With each variant comes the list of samples it was found in, along with their properties, if any (this corresponds to the INFO field in a VCF).

Cutevariant can show you, for each sample, the attached fields, such as genotype (gt), sequencing depth (dp), or allele frequency (af, vaf) just to name a few.

The gt field can have the following values:

  • -1 : Unknown genotype
  • 0: homozygous ref (0/0)
  • 1: heterozygous (1/0 or 1|0 or 0|1)
  • 2: homozygous alt

In VQL, these fields are selected using the sample name (quoted) between square brackets. They are available from the fields editor plugin in the sample tab.

  • Display genotype field from "boby" sample
SELECT samples['boby'].gt FROM variants
/* If you omit the field, by default it will select the genotype */
SELECT samples['boby'] FROM variants
  • Display depth and VAF from "boby" samples:
SELECT samples['boby'].dp , samples['boby'].af FROM variants
  • Get variants where boby is hererozygous:

    SELECT chr,pos,ref,alt FROM variants WHERE samples["boby"].gt = 1
    

  • Get variants where all samples are heterozygous:

    SELECT chr,pos,ref,alt FROM variants WHERE samples[*].gt = 1
    

Special fields#

When importing a VCF file, cutevariant computes fields that are not usually present in VCF files.
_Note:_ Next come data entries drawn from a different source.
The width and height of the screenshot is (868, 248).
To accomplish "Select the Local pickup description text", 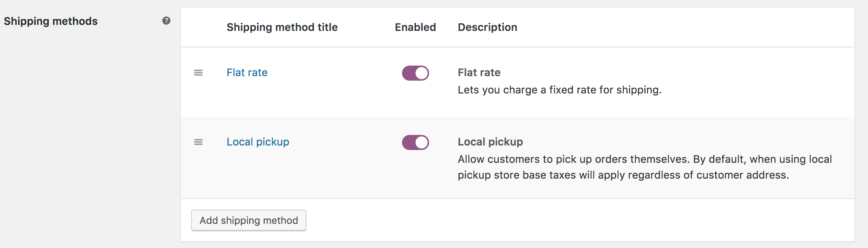I will click(640, 167).
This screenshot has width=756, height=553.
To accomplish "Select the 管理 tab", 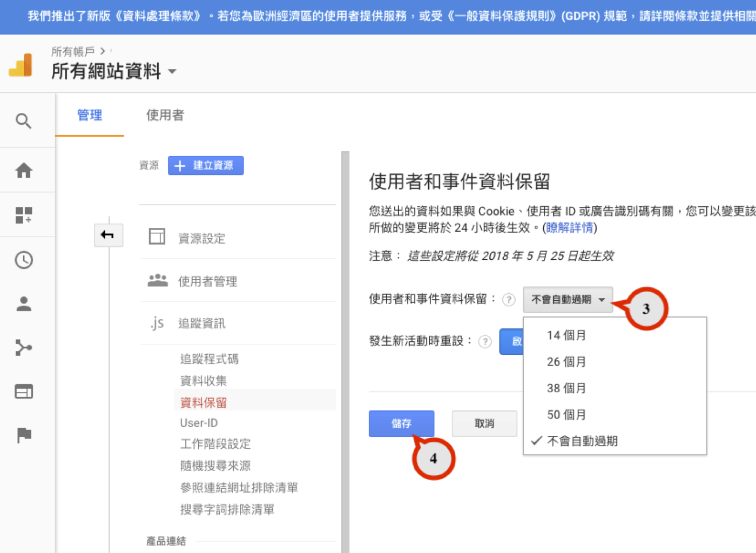I will 90,115.
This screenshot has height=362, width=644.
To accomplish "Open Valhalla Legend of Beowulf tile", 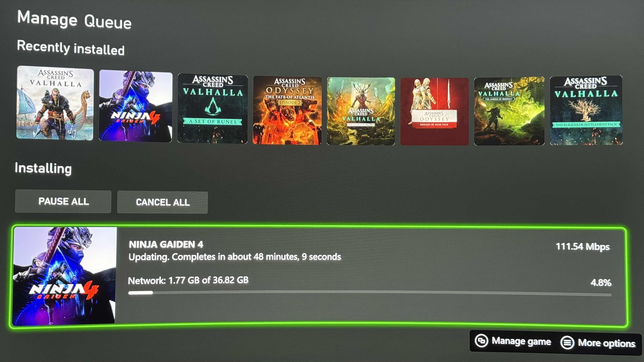I will click(509, 111).
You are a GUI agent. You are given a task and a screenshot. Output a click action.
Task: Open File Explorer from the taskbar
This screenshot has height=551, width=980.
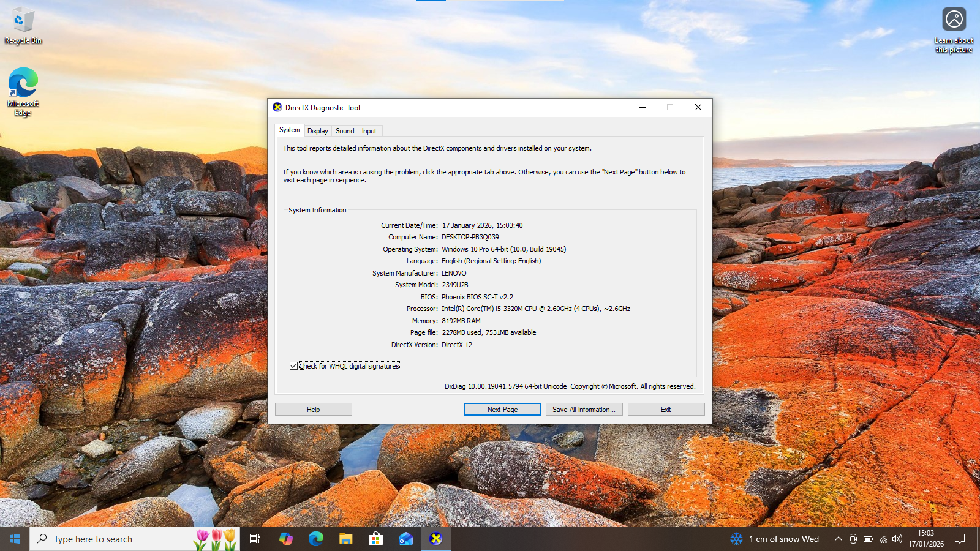point(345,539)
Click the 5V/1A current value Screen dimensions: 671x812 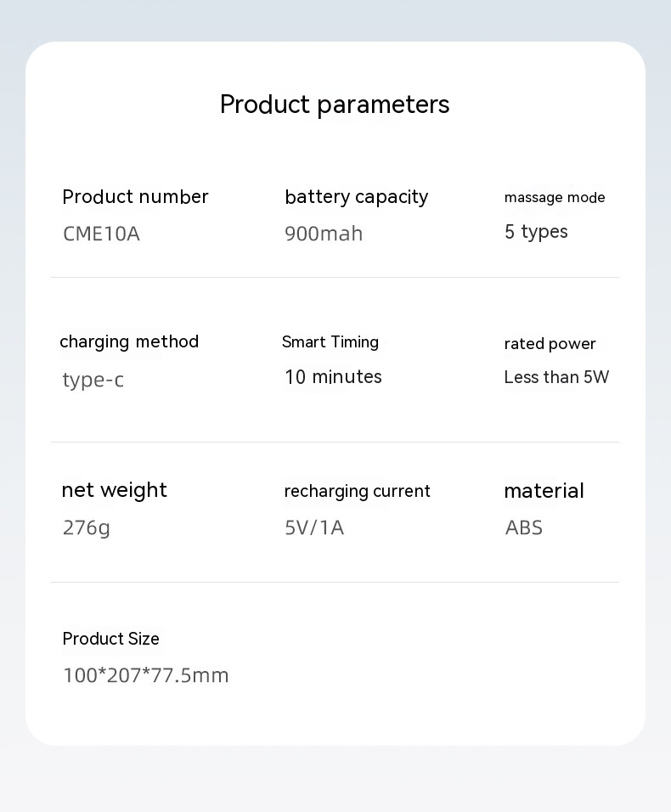(314, 527)
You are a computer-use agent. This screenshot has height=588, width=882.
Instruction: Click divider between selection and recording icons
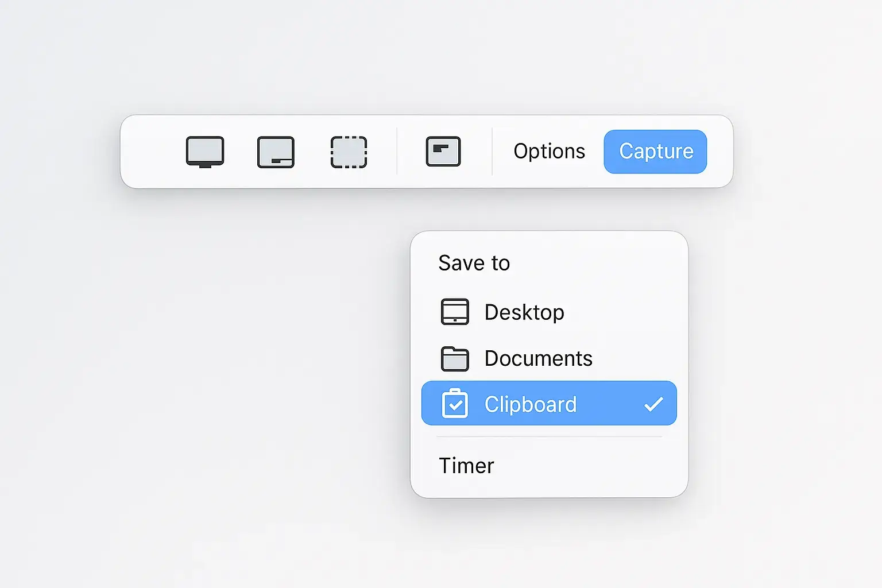397,152
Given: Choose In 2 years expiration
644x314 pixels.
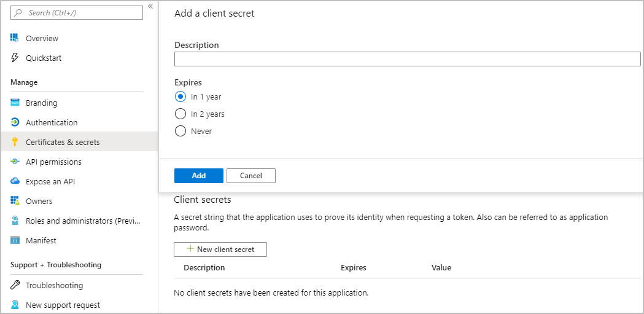Looking at the screenshot, I should tap(180, 114).
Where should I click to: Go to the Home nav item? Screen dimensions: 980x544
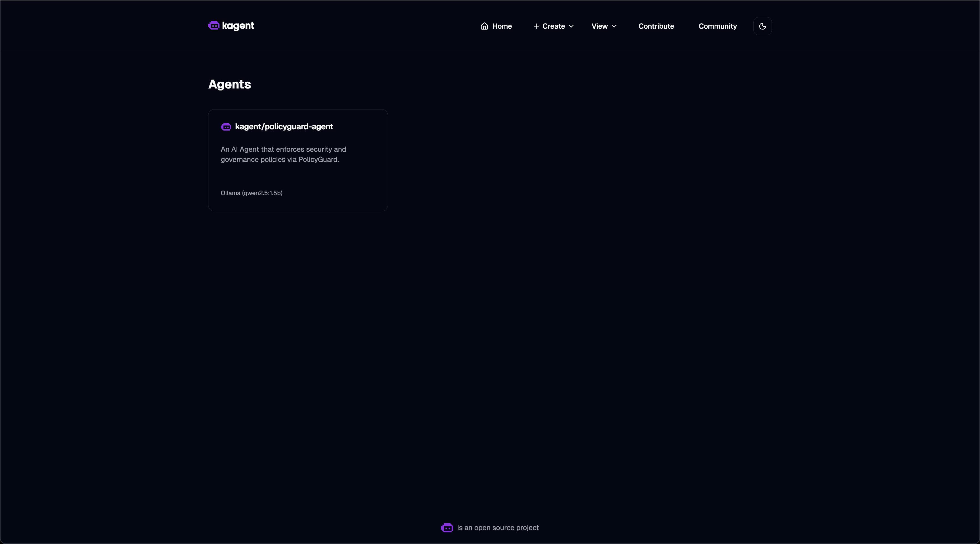502,26
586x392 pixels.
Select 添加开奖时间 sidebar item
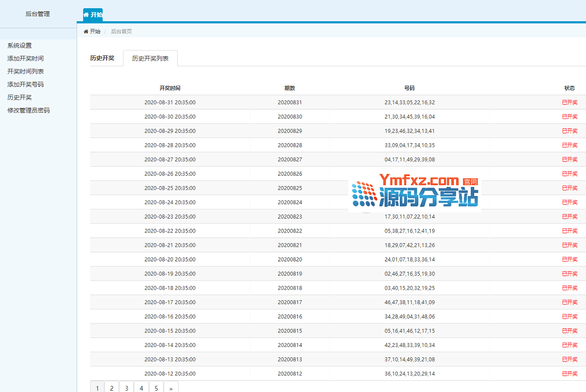[x=25, y=59]
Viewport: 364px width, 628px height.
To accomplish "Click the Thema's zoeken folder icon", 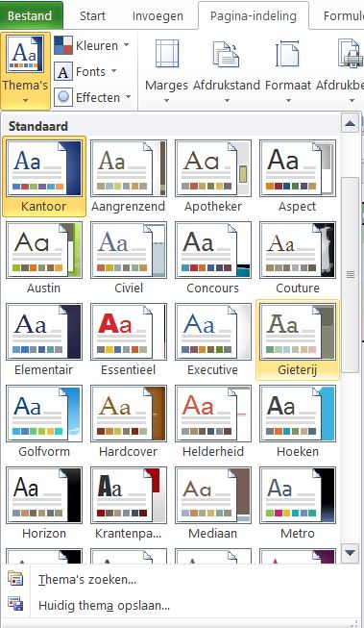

These fields describe genotype properties. Example:

  • count_hom: counts how many homozygous mutant within samples
  • count_ref: counts how many homozygous wild within samples
  • count_het: counts how many heterozygous mutant within samples
  • count_var: counts how many variation (homozygous or heterozygous) within samples

For instance, with a variant dataset of two samples (boby and raymond), the following lines are equivalent. Meaning, selecting all variants with 1 sample homozygous and 1 sample heterozygous.
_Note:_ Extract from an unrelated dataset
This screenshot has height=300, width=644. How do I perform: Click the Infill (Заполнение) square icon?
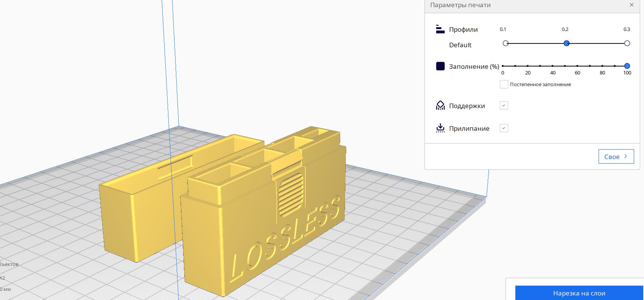[440, 66]
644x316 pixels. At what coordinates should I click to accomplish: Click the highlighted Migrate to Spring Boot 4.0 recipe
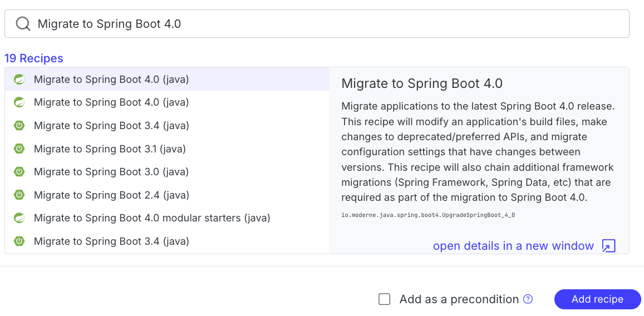pyautogui.click(x=111, y=80)
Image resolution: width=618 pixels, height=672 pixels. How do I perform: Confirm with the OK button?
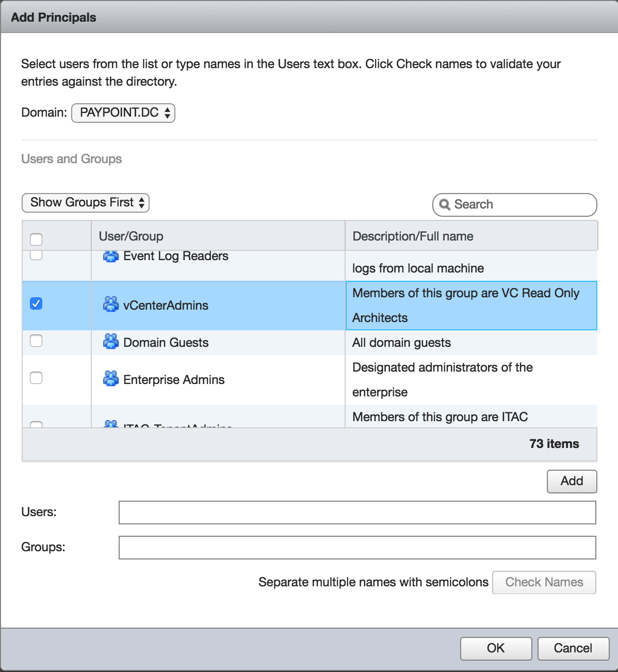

SELECT chr, pos FROM variants WHERE (samples["boby"].gt = 1 AND samples["raymond"].gt = 2) OR (samples["boby"].gt = 2 AND samples["raymond"].gt = 1)
SELECT chr, pos FROM variants WHERE count_hom = 1 AND count_het=1

If your dataset was imported with a pedigree, cutevariant also counts case and control status of samples, along with their genotype

  • case_count_hom : counts how many homozygous mutant within affected samples
  • case_count_ref : counts how many homozygous wild within affected samples
  • case_count_het : counts how many heterozygous mutant within affected samples
  • control_count_hom: counts how many homozygous mutant within unaffected samples
  • control_count_ref: counts how many homozygous wild within unaffected samples
  • control_count_het: counts how many heterozygous mutant within unaffected samples

For instance, with 4 affected samples and 6 unaffected samples, select variants which are homozygous mutant in affected samples and heterozygous in unaffected samples:

SELECT chr,pos FROM variants WHERE case_count_hom = 4 AND control_count_het = 6

Source#

Sources are selections that contain variants. By default, all variants belong to the variants selection. During your analysis, you may want to create new sub-selections from the source editor plugin. Then you can select variants from this new source.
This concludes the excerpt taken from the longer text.